READING TEXT —
★ ★ ★ ★ ★
- Sheet music cover

Song by the Beatles

from the album Beatles for Sale
- Released: 4 December 1964
- Recorded: 11 August 1964
- Studio: EMI, London
- Genre: Folk rock
- Length: 2:02
- Label: EMI, Parlophone, Capitol
- Songwriter: Lennon–McCartney
- Producer: George Martin

= Baby's in Black =

"Baby's in Black" is a song by the English rock band the Beatles, co-written by John Lennon and Paul McCartney. It appears on the United Kingdom album Beatles for Sale and on the United States album Beatles '65, both released in 1964.

==Composition==
"Baby's in Black" has a 12/8 time signature and a moderate tempo. An AllMusic critic described the song as "a love lament for a grieving girl that was perhaps more morose than any previous Beatles' song." Musicologist Alan W. Pollack notes that the song is relatively complex in format, with a refrain, bridge, and a guitar solo. He describes the song as having a "mishmash" of stylistic elements—among them, "bluesy" chords and country music-inspired vocals.

==Recording==
"Baby's in Black" was recorded on 11 August 1964, and was the first song recorded for Beatles for Sale. Lennon and McCartney sang their vocal parts simultaneously through the same microphone. This was done at their own insistence in order to achieve a closer feel to the performance. McCartney was subsequently contacted by their music publisher in 1964 inquiring as to which melody line was the main tune (i.e., Paul's higher or John's lower melody). McCartney later said that he told the publisher they were both the main melody.

==Live performances==
The Beatles performed "Baby's in Black" live during their appearances from late 1964 until 1966 on their final tour. McCartney said they introduced the song by saying, "'And now for something different.' ... We used to put that in there, and think, 'Well, they won't know quite what to make of this, but it's cool.'" In 1996, a live version of "Baby's in Black" was released as a B-side to "Real Love", the second single from their Anthology project. 20 years later, it was included as a bonus track in 2016 expanded live album Live at the Hollywood Bowl.
★ ★ ★ ★ ★
SOURCE INFORMATION —
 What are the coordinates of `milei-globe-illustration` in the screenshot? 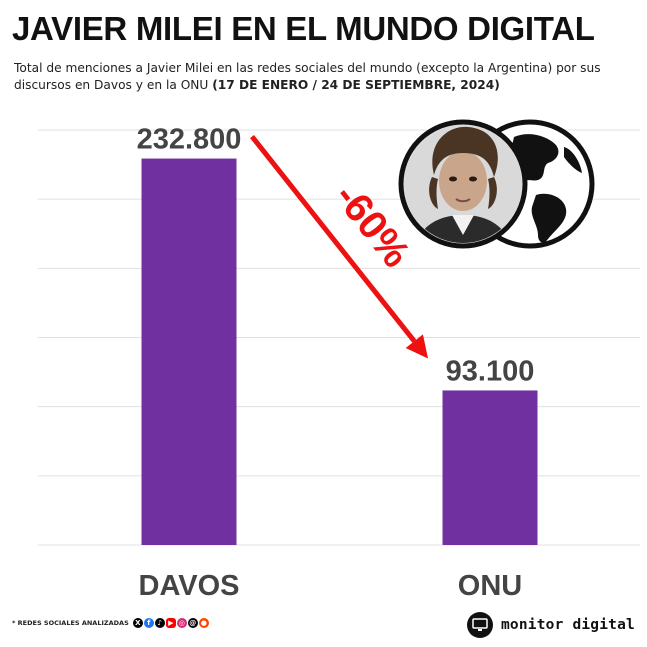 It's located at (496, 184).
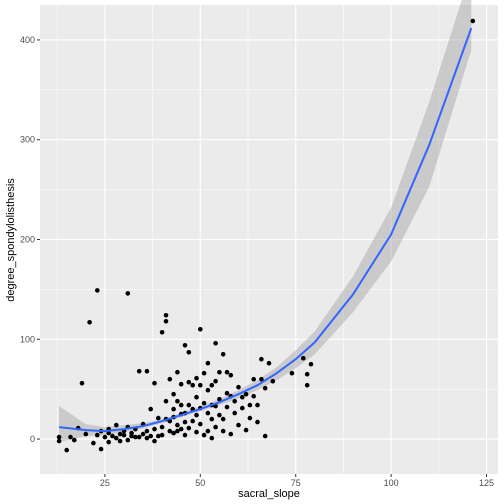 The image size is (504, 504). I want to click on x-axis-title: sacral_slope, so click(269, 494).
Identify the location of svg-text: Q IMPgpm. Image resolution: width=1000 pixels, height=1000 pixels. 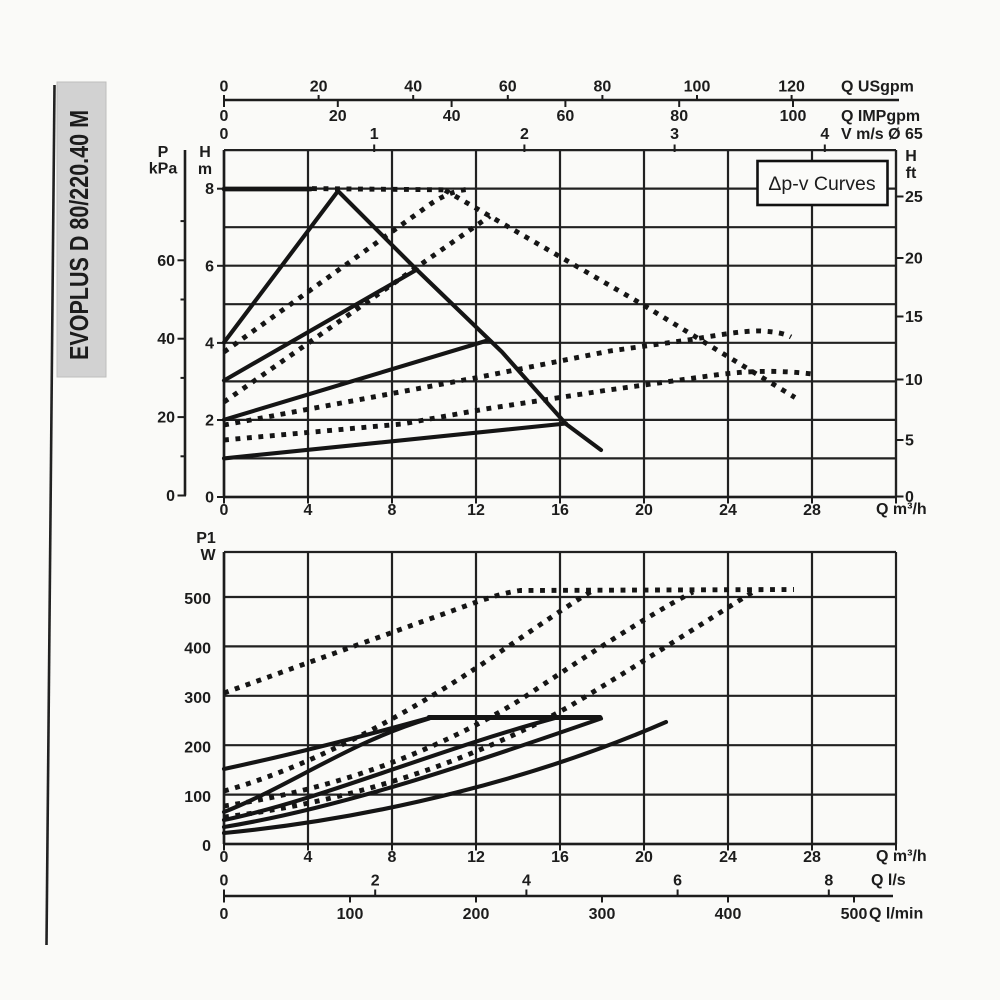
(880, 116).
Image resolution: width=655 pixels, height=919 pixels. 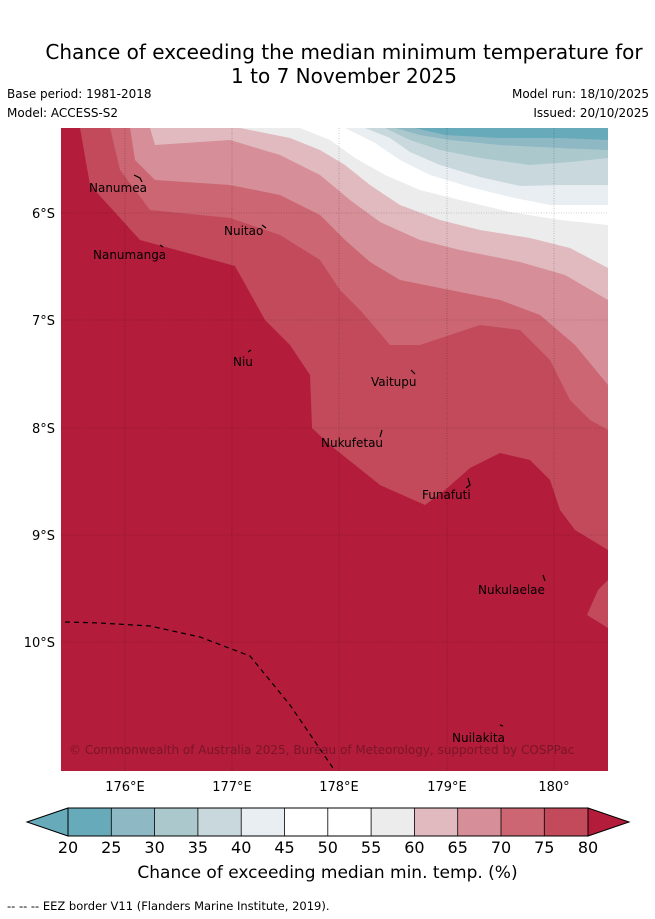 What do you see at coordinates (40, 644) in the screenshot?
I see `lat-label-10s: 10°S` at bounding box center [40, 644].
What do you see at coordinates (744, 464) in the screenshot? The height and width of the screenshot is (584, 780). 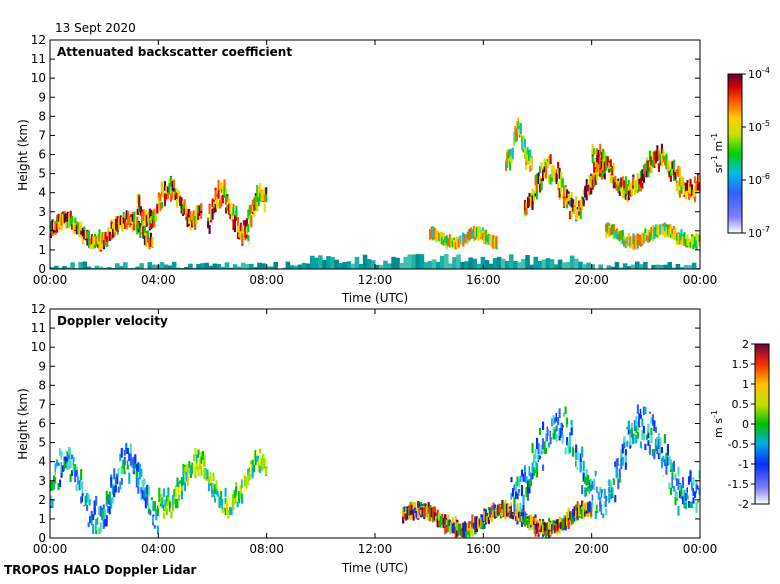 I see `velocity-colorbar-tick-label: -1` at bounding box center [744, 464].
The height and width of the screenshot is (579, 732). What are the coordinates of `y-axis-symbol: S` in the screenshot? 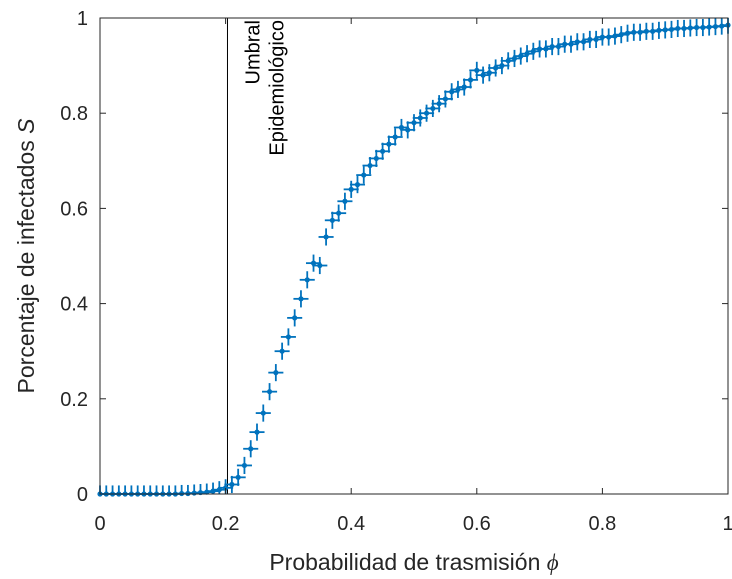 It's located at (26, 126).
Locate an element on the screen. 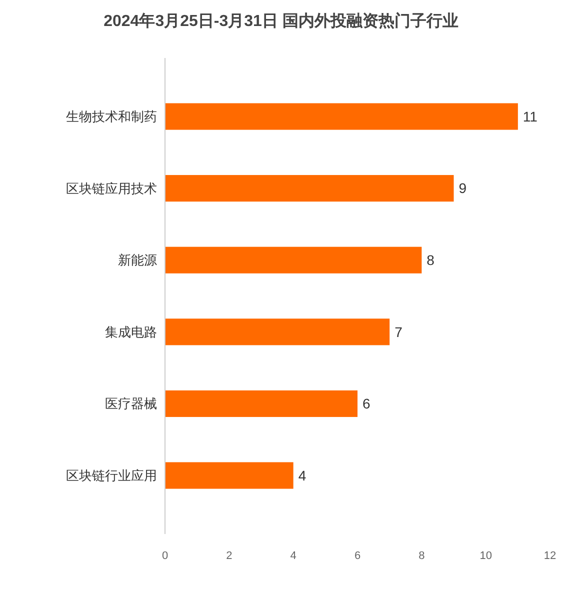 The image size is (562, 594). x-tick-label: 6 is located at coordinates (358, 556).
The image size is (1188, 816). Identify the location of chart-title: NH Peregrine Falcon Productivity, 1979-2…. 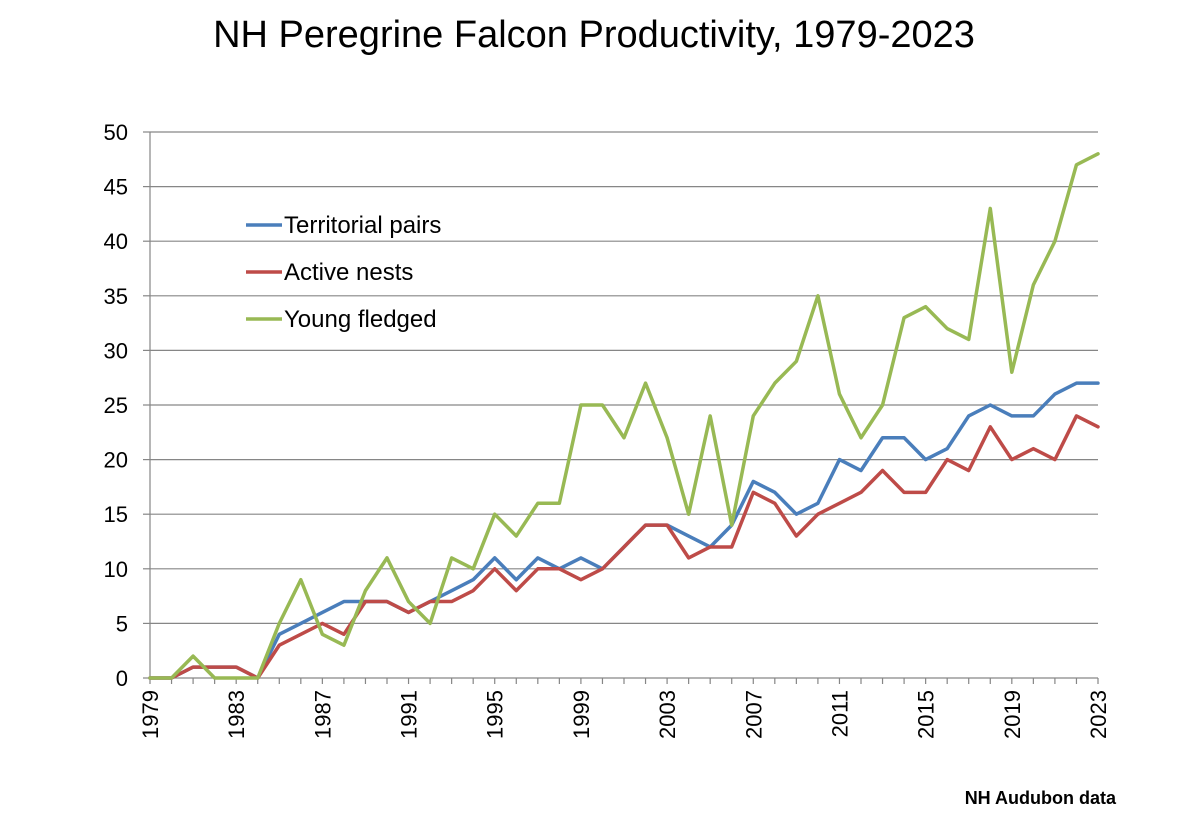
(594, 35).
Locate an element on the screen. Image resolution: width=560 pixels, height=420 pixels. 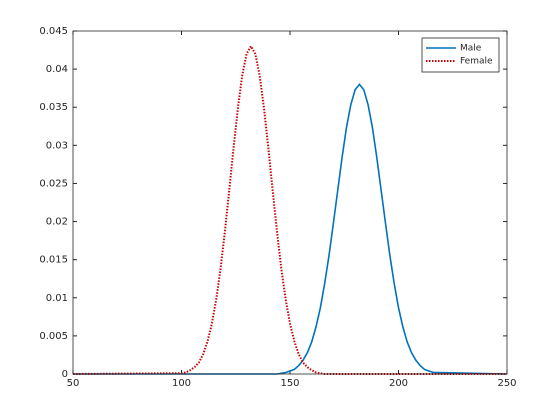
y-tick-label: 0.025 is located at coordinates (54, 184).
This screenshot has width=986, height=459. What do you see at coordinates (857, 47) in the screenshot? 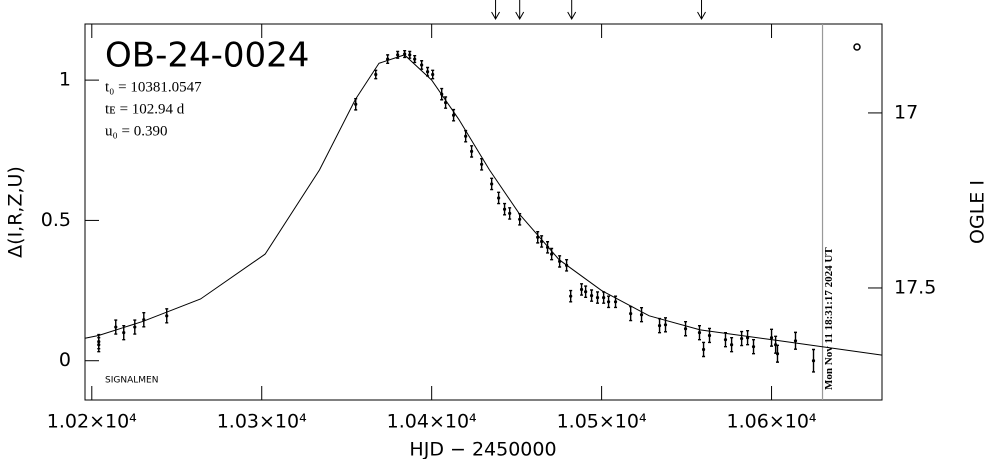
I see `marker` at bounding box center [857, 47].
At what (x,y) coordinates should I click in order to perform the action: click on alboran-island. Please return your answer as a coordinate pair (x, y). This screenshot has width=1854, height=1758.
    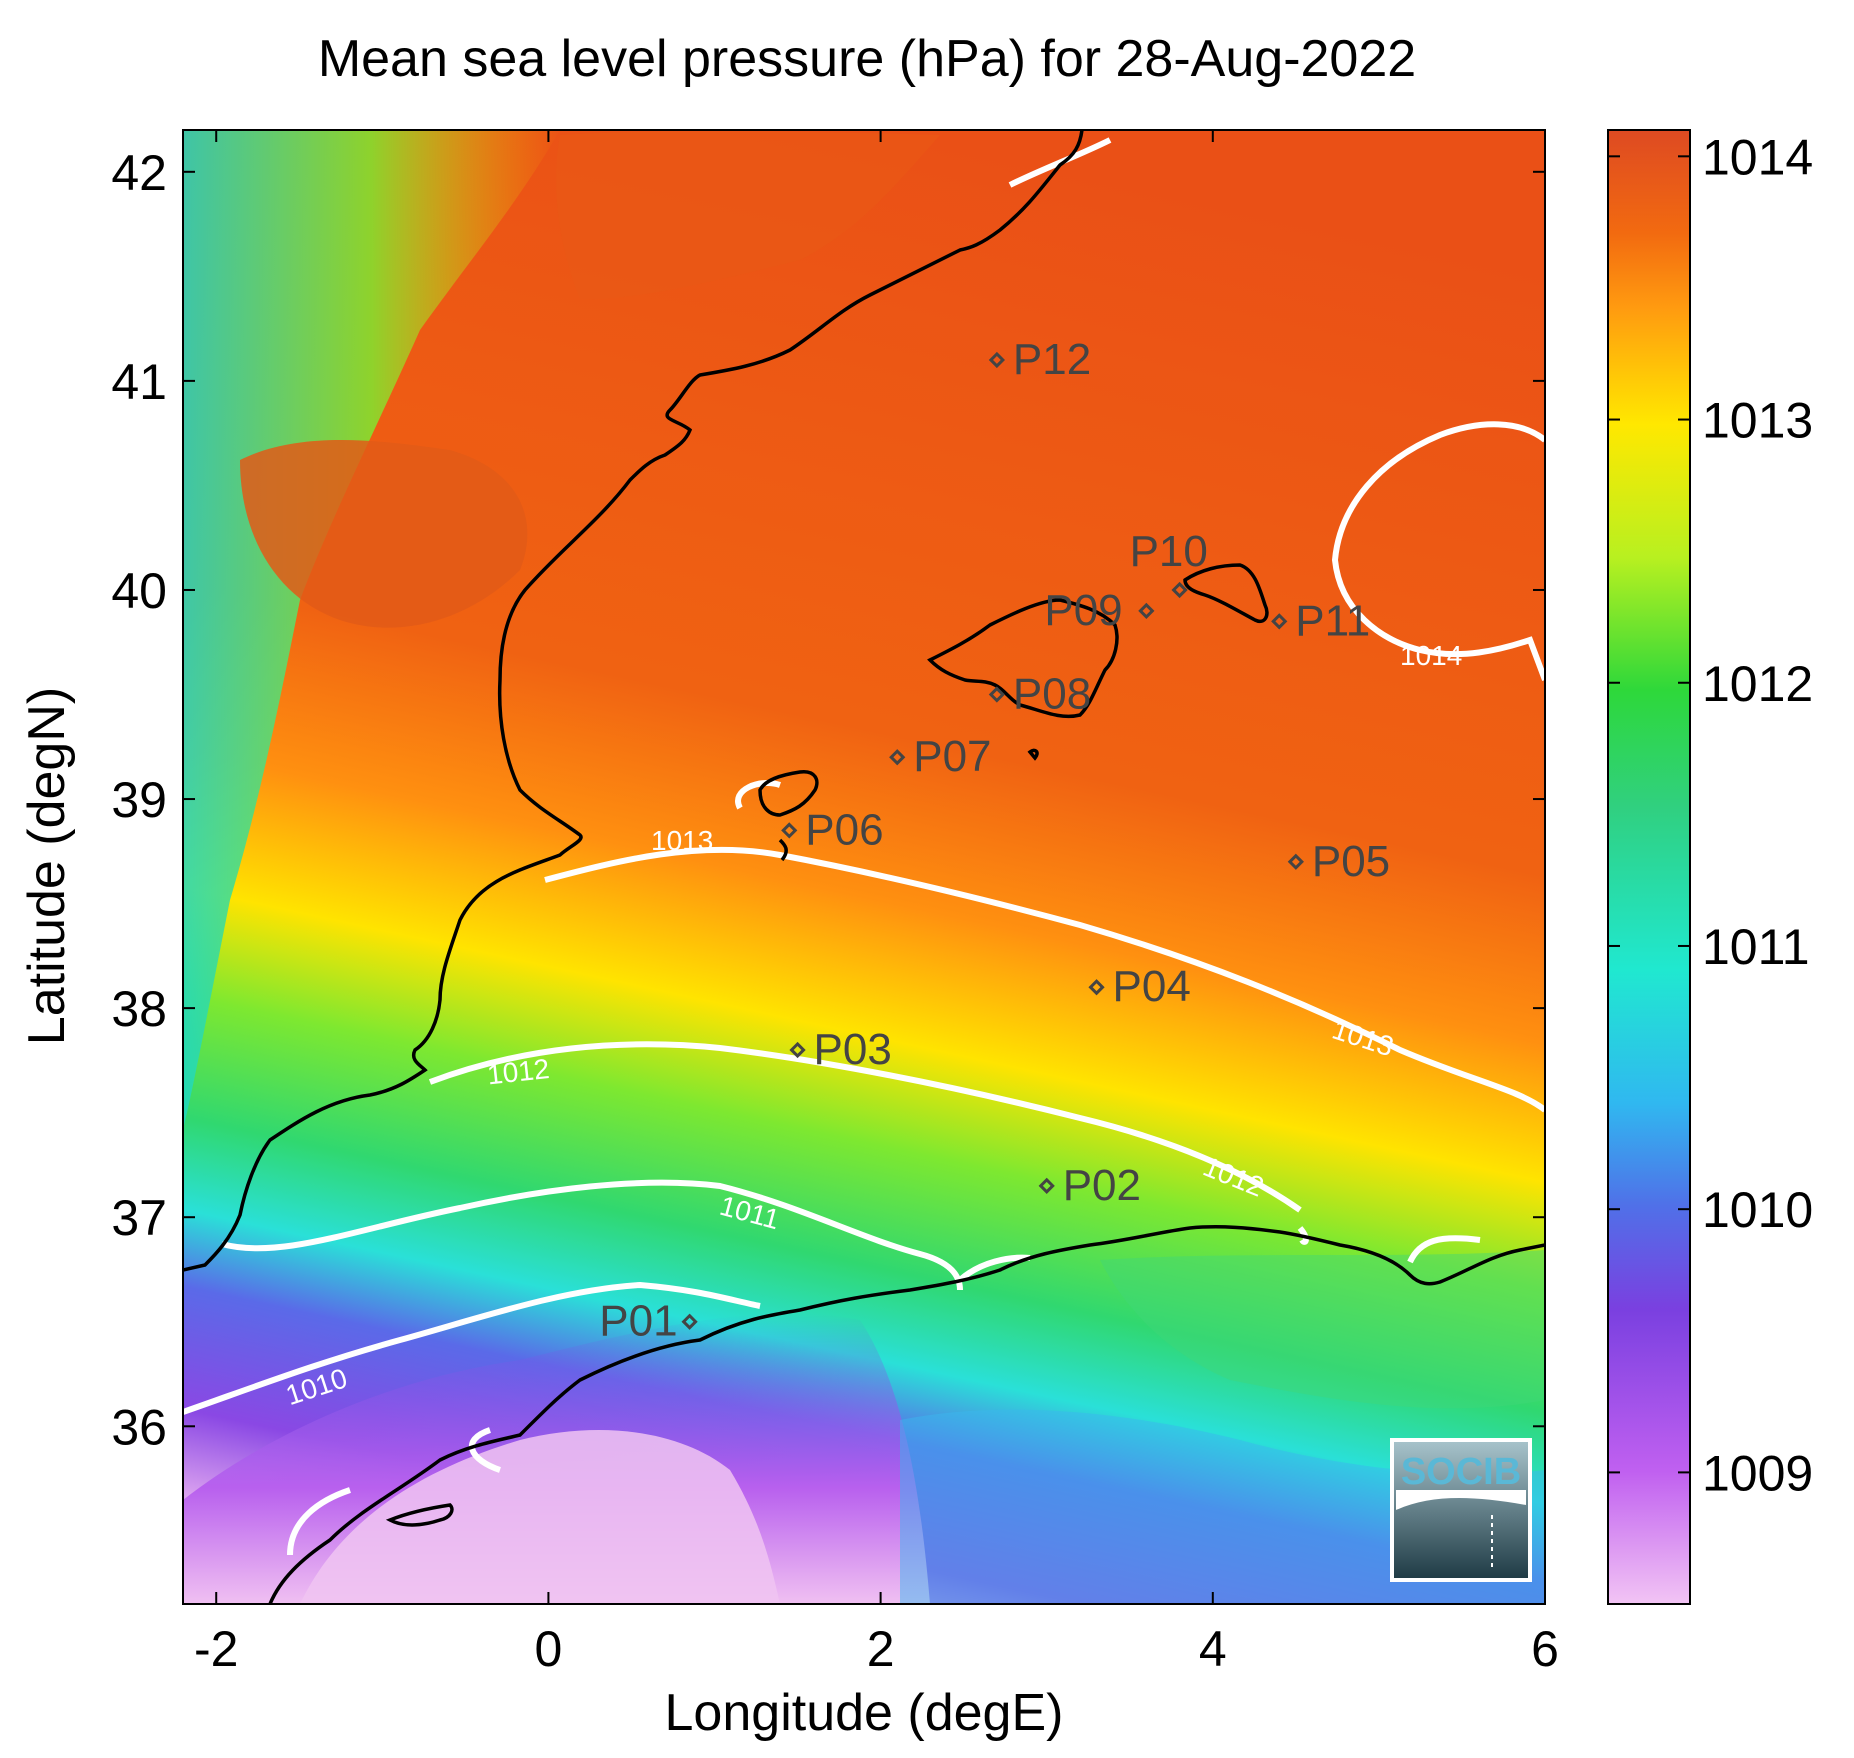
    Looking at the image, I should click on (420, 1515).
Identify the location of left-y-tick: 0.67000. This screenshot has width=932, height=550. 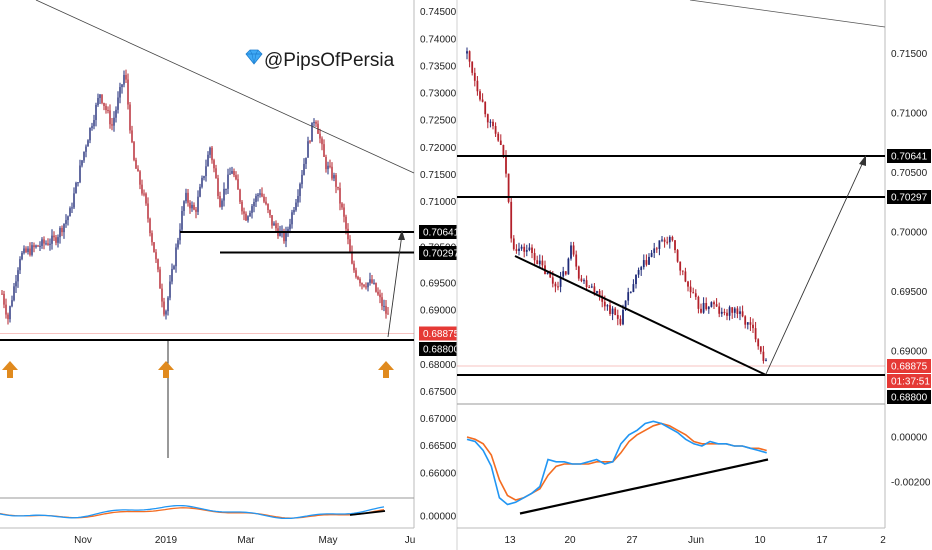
★ ★ ★ ★ ★
PROBLEMS AND TASKS —
A – Reproduce the stretch of the "Baby's in Black" article from "from the album" through "released in 1964.", word for word.
B – Render the records from the line containing "The image size is (1188, 816)." through the end of the records as a JSON list of strings, one string per line, with blank lines skipped and the pictures left out.

YOUR RESPONSES —
A –
from the album Beatles for Sale
- Released: 4 December 1964
- Recorded: 11 August 1964
- Studio: EMI, London
- Genre: Folk rock
- Length: 2:02
- Label: EMI, Parlophone, Capitol
- Songwriter: Lennon–McCartney
- Producer: George Martin

= Baby's in Black =

"Baby's in Black" is a song by the English rock band the Beatles, co-written by John Lennon and Paul McCartney. It appears on the United Kingdom album Beatles for Sale and on the United States album Beatles '65, both released in 1964.

B –
[
  "The image size is (1188, 816). Identify the location of chart-title: NH Peregrine Falcon Productivity, 1979-2…. ",
  "(594, 35).",
  "Locate an element on the screen. Image resolution: width=560 pixels, height=420 pixels. ",
  "y-tick-label: 0.025 is located at coordinates (54, 184).",
  "This screenshot has width=986, height=459. What do you see at coordinates (857, 47) in the screenshot? ",
  "I see `marker` at bounding box center [857, 47].",
  "At what (x,y) coordinates should I click in order to perform the action: click on alboran-island. Please return your answer as a coordinate pair (x, y). This screenshot has width=1854, height=1758.",
  "    Looking at the image, I should click on (420, 1515).",
  "Identify the location of left-y-tick: 0.67000. This screenshot has width=932, height=550. "
]